Bolivie

République de Bolivie
CAPITALE : La Paz
SUPERFICIE : 1 098 581 km²
POPULATION : 9 millions
CHEF DE L’ÉTAT et du GOUVERNEMENT : Carlos Mesa Gisbert
PEINE DE MORT : abolie sauf pour crimes exceptionnels
COUR PÉNALE INTERNATIONALE : Statut de Rome ratifié
CONVENTION SUR LES FEMMES : ratifiée
PROTOCOLE FACULTATIF À LA CONVENTION SUR LES FEMMES : ratifié

Cette année encore, des informations ont fait état d’actes de torture et d’autres formes de mauvais traitements infligés aux détenus. Les conditions carcérales sont restées très éprouvantes. De vives inquiétudes ont été exprimées concernant les retards dans les enquêtes menées sur les affrontements entre manifestants et forces de sécurité, qui ont fait, en 2003, plus de 100 morts et plusieurs centaines de blessés.

Contexte
L’année 2004 a été dominée par l’instabilité politique et l’agitation sociale. En juillet, un référendum a été tenu sur l’avenir des ressources en gaz naturel du pays, qui sont les deuxièmes plus importantes d’Amérique du Sud. Cette consultation, considérée comme un vote de confiance dans le gouvernement actuel, a eu lieu dans un contexte de mécontentement, marqué par des appels au boycott et des menaces de brûler les urnes. Le gouvernement a gagné le référendum.
Plusieurs plaintes ont été déposées au pénal contre l’ancien président Gonzalo Sánchez de Lozada et des membres de son gouvernement pour des faits liés au meurtre, en octobre 2003, de très nombreux manifestants par des membres des forces de sécurité. Le Congrès a autorisé l’ouverture de poursuites judiciaires en octobre 2004.

Impunité
En mai, le Sénat a approuvé un accord bilatéral avec les États-Unis qui garantit une immunité de juridiction absolue aux ressortissants américains accusés par la Cour pénale internationale de génocide, de crimes contre l’humanité ou de crimes de guerre. À la fin de l’année, cet accord était en attente de ratification par la Chambre des députés.

Mauvais traitements en détention
Dans de nombreux établissements, les conditions de vie s’apparentaient à un traitement cruel, inhumain et dégradant. La surpopulation carcérale et l’absence d’équipements dignes de ce nom - notamment pour les loisirs, les soins de santé et les activités de réinsertion - étaient monnaie courante. Des détenus auraient été maltraités.
En avril, un ressortissant espagnol, Francisco Javier Villanueva, a été arrêté à Santa Cruz par des policiers en civil qui n’auraient pas montré de mandat d’arrêt.
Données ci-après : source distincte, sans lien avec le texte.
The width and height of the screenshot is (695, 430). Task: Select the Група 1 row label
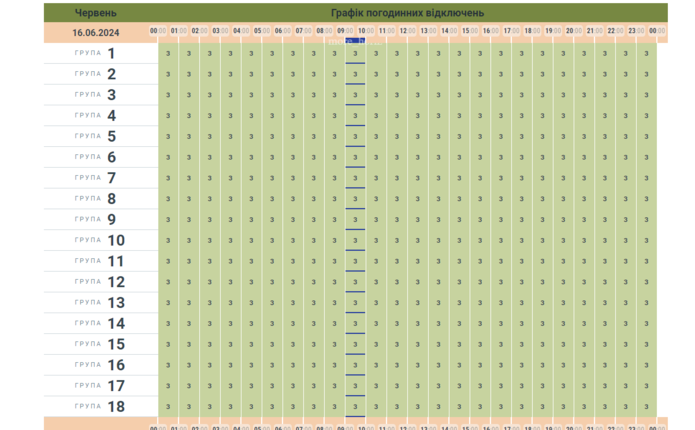(x=100, y=53)
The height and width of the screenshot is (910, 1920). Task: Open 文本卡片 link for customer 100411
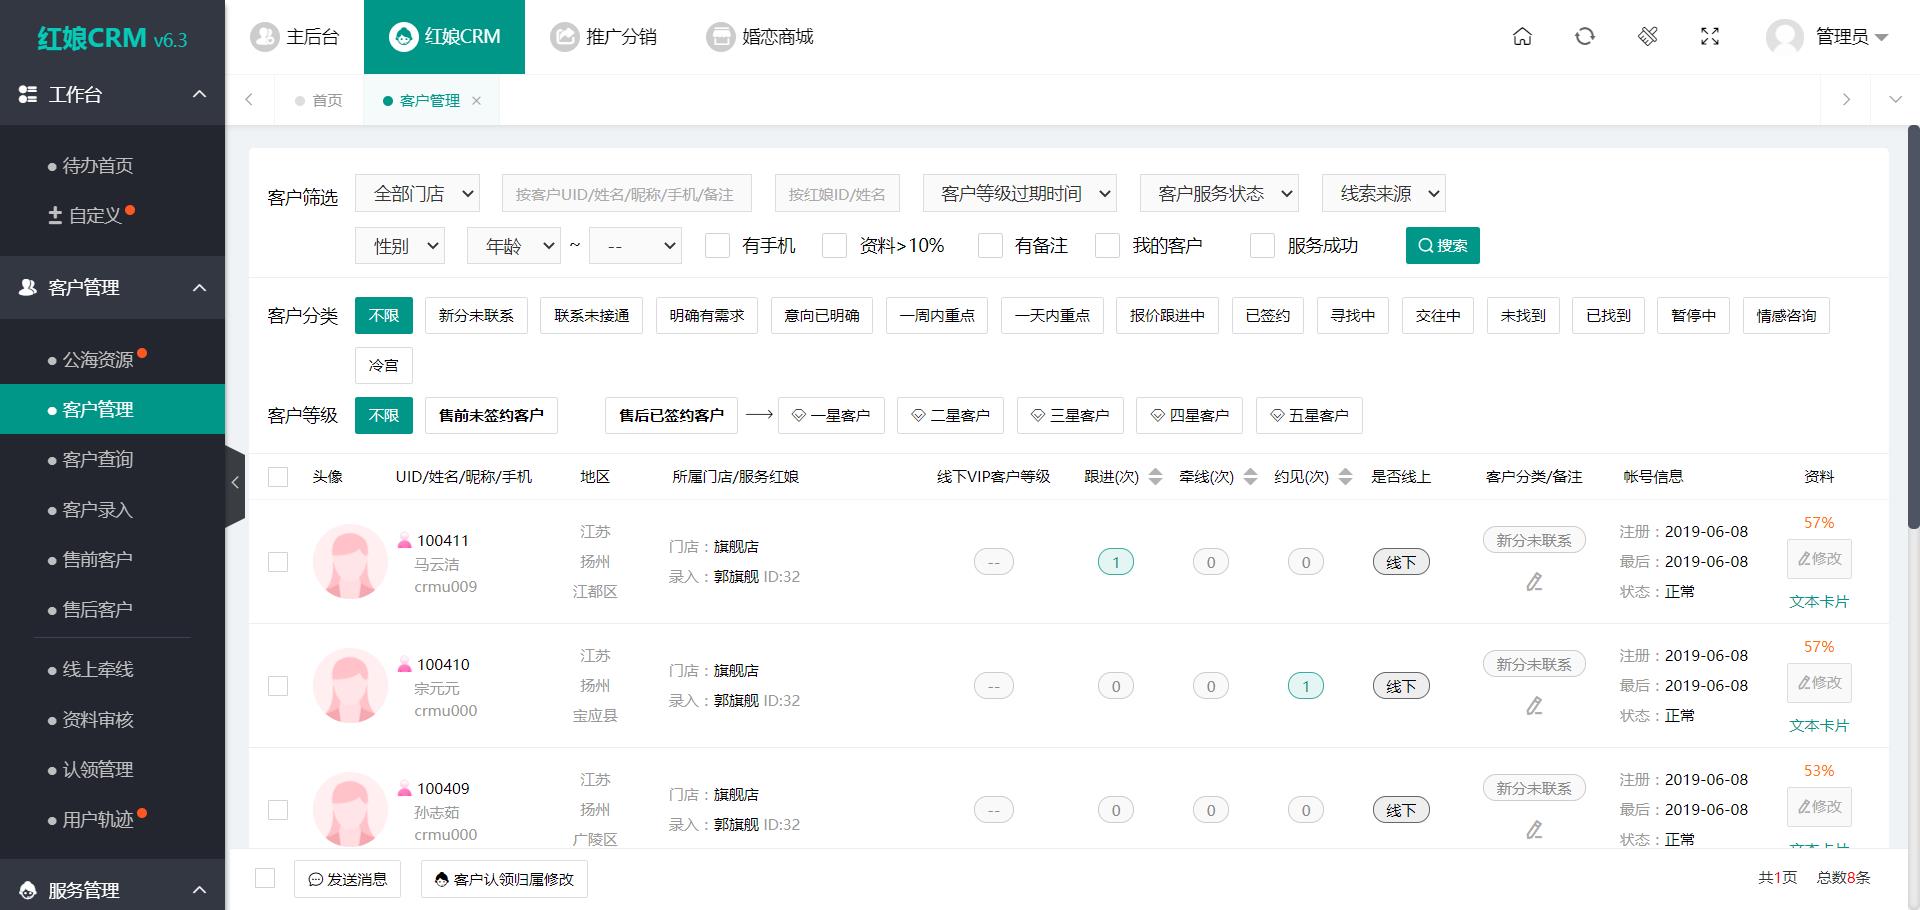click(x=1819, y=602)
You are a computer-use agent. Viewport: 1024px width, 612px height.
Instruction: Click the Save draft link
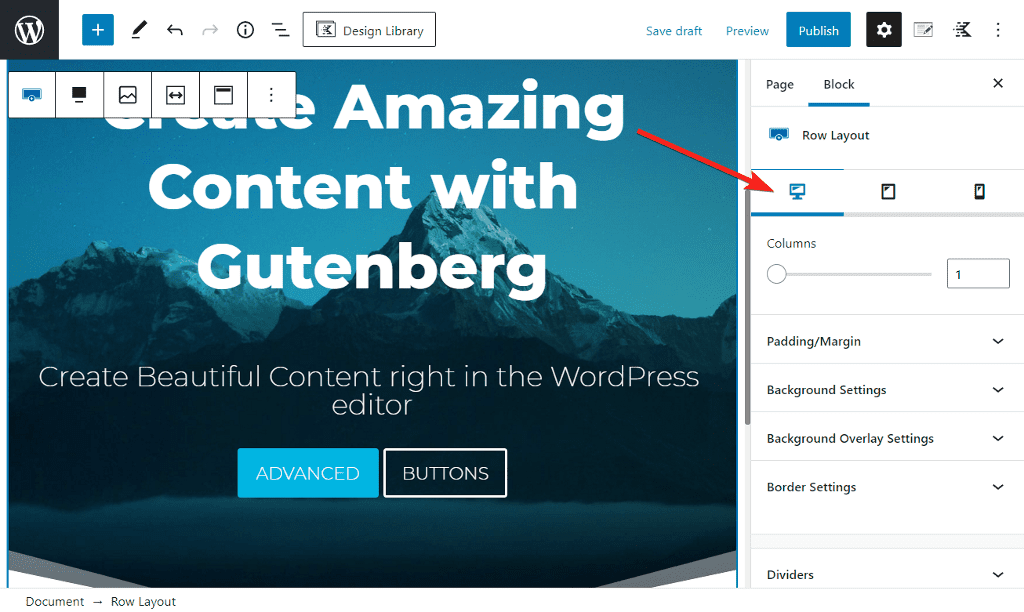click(x=673, y=31)
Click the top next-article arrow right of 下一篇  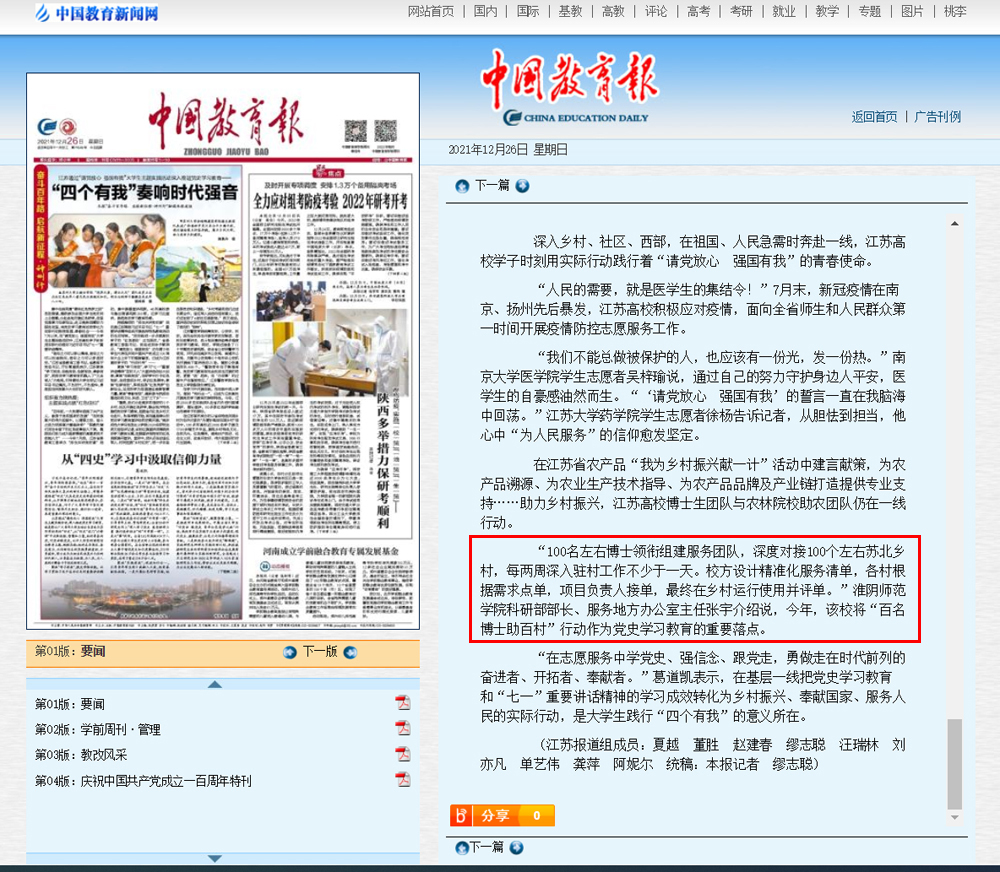(x=522, y=185)

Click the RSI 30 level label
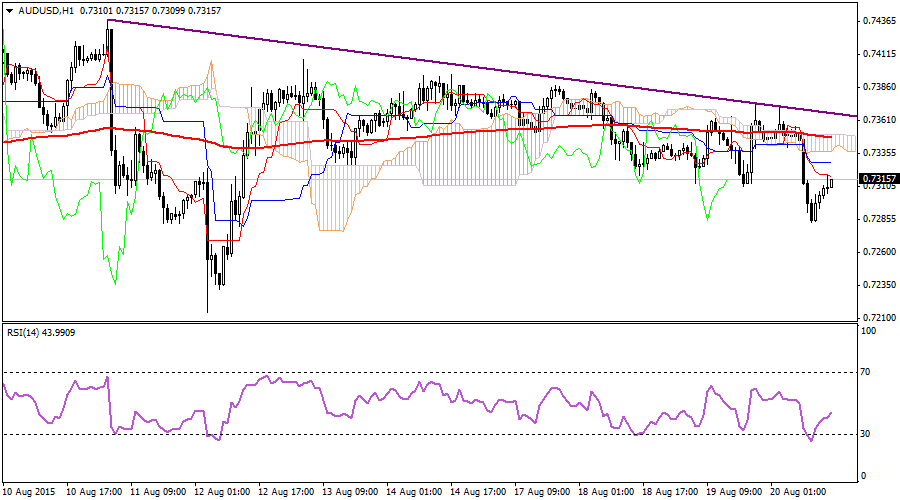[866, 434]
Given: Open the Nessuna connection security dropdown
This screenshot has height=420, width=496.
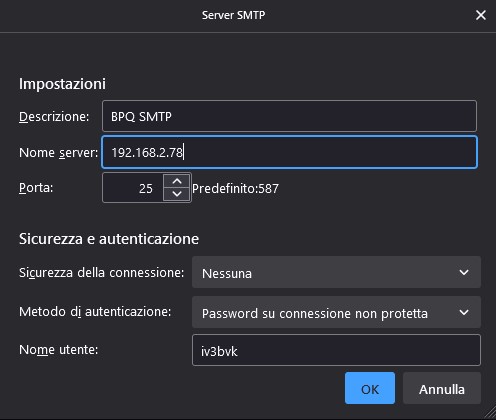Looking at the screenshot, I should click(336, 272).
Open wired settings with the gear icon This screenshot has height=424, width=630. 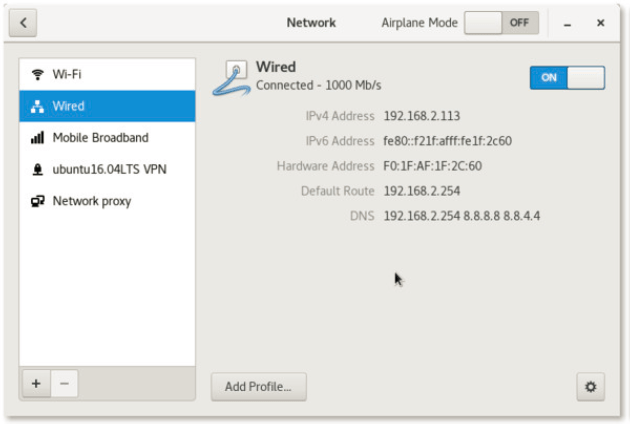(590, 386)
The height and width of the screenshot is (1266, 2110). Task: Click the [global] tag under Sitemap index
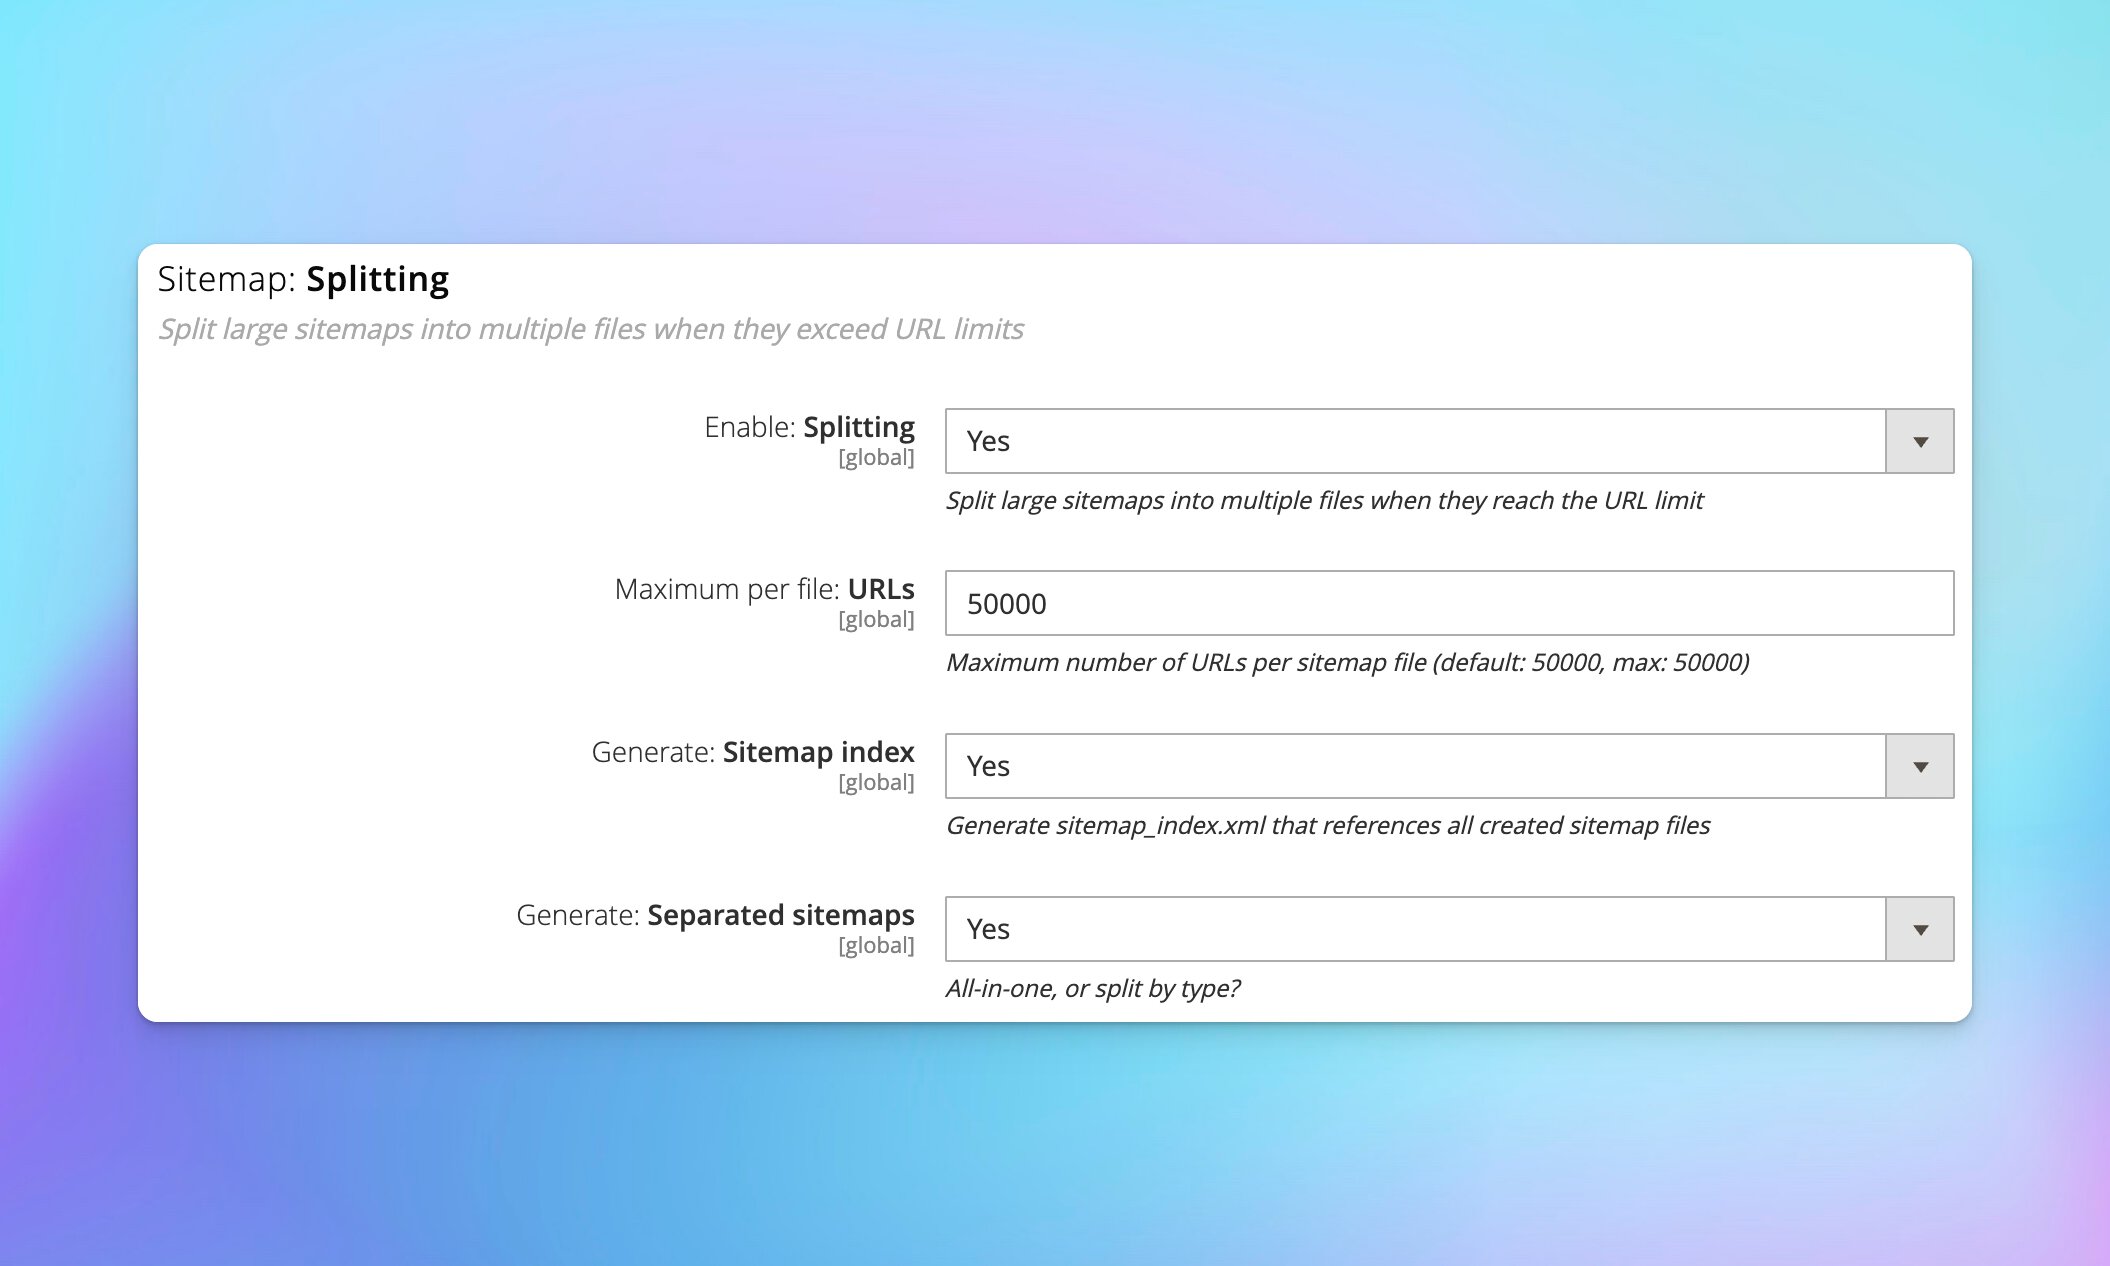[x=876, y=783]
Selon ses allégations, ces policiers l’ont ensuite conduit dans un endroit non identifié, où ils l’ont frappé et menacé de mort ; ils ont mis sa tête sous l’eau jusqu’à la limite de l’asphyxie, puis lui ont administré des décharges électriques dans le but de lui faire avouer sa participation au meurtre d’une procureure provinciale, tuée à Santa Cruz en février.

Enquêtes sur les homicides de manifestants commis en 2003
Peu de progrès ont été accomplis dans les enquêtes ouvertes sur la mort, en février et en octobre 2003, de plus de 100 personnes aux mains des forces de sécurité. En 2004, des inquiétudes grandissantes ont été exprimées au sujet des procédures engagées, qui manquaient apparemment d’impartialité et d’indépendance et n’étaient pas suffisamment approfondies. En février, un tribunal militaire a acquitté quatre membres des forces armées accusés du meurtre de deux civils, commis en février 2003 à La Paz, lors d’une manifestation. En juillet, les procureurs chargés d’enquêter sur les événements d’octobre 2003 ont annoncé leur intention de clore les procédures engagées, en alléguant qu’il était « techniquement » impossible d’identifier les auteurs des homicides. Toutefois, aux termes d’un arrêt rendu en mai par la Cour constitutionnelle, les quatre militaires devaient être traduits devant des tribunaux ordinaires. Ceux-ci poursuivaient les enquêtes fin 2004.

Autres documents d’Amnesty International
. Bolivia : Ill-health of Francisco Cortés, peasant leader (AMR 18/001/2004).
. Bolivia : New open letter to all Honourable Deputies of the Bolivian National Congress urging them to reject the bilateral agreement with the United States on the International Criminal Court (AMR 18/002/2004).
. Bolivia : Crisis and Justice — Days of violence in February and October 2003 (AMR 18/006/2004).